Claremont Main Road Mosque is tucked between auto dealerships, bargain electronics emporiums, and fast-food joints in the southern suburbs of Cape Town. The street is gritty, four lanes wide, awash with engine noise from the minivans that provide public transportation between Cape Town and the townships around it. The mosque, 150 years old, predates all this. My cab driver drove past it twice. I found it by the Islamic green of its high, peaked roof.
Being out of place is the mosque's pride. During apartheid, the government designated the Claremont area as whites-only. Cape Muslims, mostly descendants of slaves brought by the Dutch from Southeast Asia, were officially "colored" and were expelled to townships. In quiet protest, they continued coming to their mosque. By the 1980s, it was a center for young anti-apartheid activists and for a bubbling mix of Islam and questioning, progressive politics. That blend still sets it apart from most of local Islam, and much more so from the stereotype of Islam in the Western media.
I'd come to South Africa at the invitation of Limmud, a festival of Jewish learning sufficiently pluralistic that it is boycotted by the country's stodgy Orthodox rabbis. I was invited to speak about Mideast politics but also, it seemed, to provide the novelty of a left-wing Orthodox Israeli. When I heard of a progressive mosque in Cape Town, I instinctively arranged to visit.
The presence of such a community does not prove that Islam is "really" progressive or peaceful. Rather, it's a reminder that a religion is not "really" any one thing. A religion is a set of potentials. The question on my mind is what factors bring the potential for fury to the surface -- or the potential for compassionate social justice.
It was Friday noontime when I came. Worshippers on their lunch break were arriving for the week's main communal prayers. Muslims are perhaps 10 percent of Cape Town's population, 1.5 percent of South Africa's. To be Muslim here is a minority experience.
Inside, the carpeted prayer hall was divided, from the front to the back by a cord hanging from low posts. One side of the hall is for men, one side for women. This is a revolutionary arrangement, a statement of Imam A. Rashied Omar's commitment to what he calls "the gender jihad." Some mosques lack any place for women; others allocate space in back or in an upstairs gallery. Here they are side-by-side.
Critics, Omar told me after the prayer, tell him, "You are going to encourage promiscuity." His reply is, "Who comes to the mosque with that intent? Are you saying the majority is so infantile?"

ENTRIES
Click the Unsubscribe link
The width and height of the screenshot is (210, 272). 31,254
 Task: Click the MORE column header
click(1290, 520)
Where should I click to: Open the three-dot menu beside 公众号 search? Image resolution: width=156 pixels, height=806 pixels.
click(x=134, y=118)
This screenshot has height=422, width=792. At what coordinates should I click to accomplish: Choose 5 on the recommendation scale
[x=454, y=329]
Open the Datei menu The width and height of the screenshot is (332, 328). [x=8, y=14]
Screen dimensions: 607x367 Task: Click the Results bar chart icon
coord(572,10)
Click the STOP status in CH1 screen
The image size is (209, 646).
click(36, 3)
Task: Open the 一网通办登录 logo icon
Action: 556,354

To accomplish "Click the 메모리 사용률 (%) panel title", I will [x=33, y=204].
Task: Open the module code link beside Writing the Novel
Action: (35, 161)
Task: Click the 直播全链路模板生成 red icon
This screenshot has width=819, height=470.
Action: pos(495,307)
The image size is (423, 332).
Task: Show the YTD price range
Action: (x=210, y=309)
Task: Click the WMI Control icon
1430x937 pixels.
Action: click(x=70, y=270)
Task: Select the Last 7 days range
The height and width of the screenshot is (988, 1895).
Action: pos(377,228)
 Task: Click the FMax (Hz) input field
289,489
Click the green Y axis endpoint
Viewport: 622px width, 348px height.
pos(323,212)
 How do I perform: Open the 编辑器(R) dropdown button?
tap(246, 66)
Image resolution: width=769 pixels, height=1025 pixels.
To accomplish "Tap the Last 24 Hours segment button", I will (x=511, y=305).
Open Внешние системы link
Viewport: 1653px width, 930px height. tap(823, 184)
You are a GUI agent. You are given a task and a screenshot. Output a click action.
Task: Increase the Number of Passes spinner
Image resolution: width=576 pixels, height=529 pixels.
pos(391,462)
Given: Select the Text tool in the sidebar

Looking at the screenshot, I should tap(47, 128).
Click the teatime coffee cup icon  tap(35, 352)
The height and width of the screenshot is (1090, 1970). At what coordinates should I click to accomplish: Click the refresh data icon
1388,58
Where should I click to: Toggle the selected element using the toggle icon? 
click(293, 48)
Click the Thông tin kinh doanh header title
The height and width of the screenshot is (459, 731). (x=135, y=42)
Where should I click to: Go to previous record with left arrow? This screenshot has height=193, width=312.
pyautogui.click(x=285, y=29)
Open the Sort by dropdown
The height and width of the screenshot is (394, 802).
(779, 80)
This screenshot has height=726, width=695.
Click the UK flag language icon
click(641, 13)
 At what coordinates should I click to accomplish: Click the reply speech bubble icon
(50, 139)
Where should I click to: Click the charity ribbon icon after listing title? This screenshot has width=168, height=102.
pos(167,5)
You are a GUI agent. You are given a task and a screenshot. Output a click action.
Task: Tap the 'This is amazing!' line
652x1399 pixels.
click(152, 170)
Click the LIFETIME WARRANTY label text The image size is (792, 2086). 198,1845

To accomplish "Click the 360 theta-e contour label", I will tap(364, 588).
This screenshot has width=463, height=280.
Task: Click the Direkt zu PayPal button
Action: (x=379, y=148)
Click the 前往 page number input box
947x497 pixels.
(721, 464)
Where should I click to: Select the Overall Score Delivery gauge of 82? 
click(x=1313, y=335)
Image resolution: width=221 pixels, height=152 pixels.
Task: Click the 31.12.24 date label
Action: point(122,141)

OBJECTIVE
Proceed with the account of the Claremont Main Road Mosque in Cape Town, continuing it from its final sentence.

ANSWER TO THIS EXERCISE
Still, he stresses that he is "maneuvering" within the bounds of Islamic law, to which he is committed. During prayers, the first three rows of worshippers across the full breadth of the hall are men. So, "if they say that the women must be behind men, I say, 'They're behind men.' You have to come from within tradition." In 1994, the mosque stirred huge controversy among Cape Town Muslims by inviting American feminist scholar Amine Wadud-Muhsin to speak to the congregation on a Friday. But her talk was carefully defined as a "pre-sermon lecture." Giving the sermon, the khutba, is a sacral function. "Very few" Islamic scholars would allow a woman to perform it, Omar says.
As we sat on the mosque carpet, his description of his "strategic maneuvering" made me feel curiously at home, reminding me of the tactics used by feminists within Orthodox Judaism. A religion that stresses community and legal tradition, but has decentralized authority, changes by small increments. The pace can be frustrating, but someone who steps too far, too quickly is regarded as having left the community and loses influence.
Omar, 49, is an extraordinarily slim man with a small goatee and frameless glasses. His mother, he recounts, wanted him to attend a madrasseh, an Islamic institution, for high school. His father insisted on a secular school. He attended both each day. By 12th grade, he was jailed as a student activist against apartheid. Since then, he says, "My struggle has been how to build a bridge between my faith commitment and my participation in protest against racism and apartheid, which I believed is evil." This biography hints at two factors that can shape a religious progressive: learning to value a complex education and having the opportunity to apply religious commitment to human equality, not just one's own liberation.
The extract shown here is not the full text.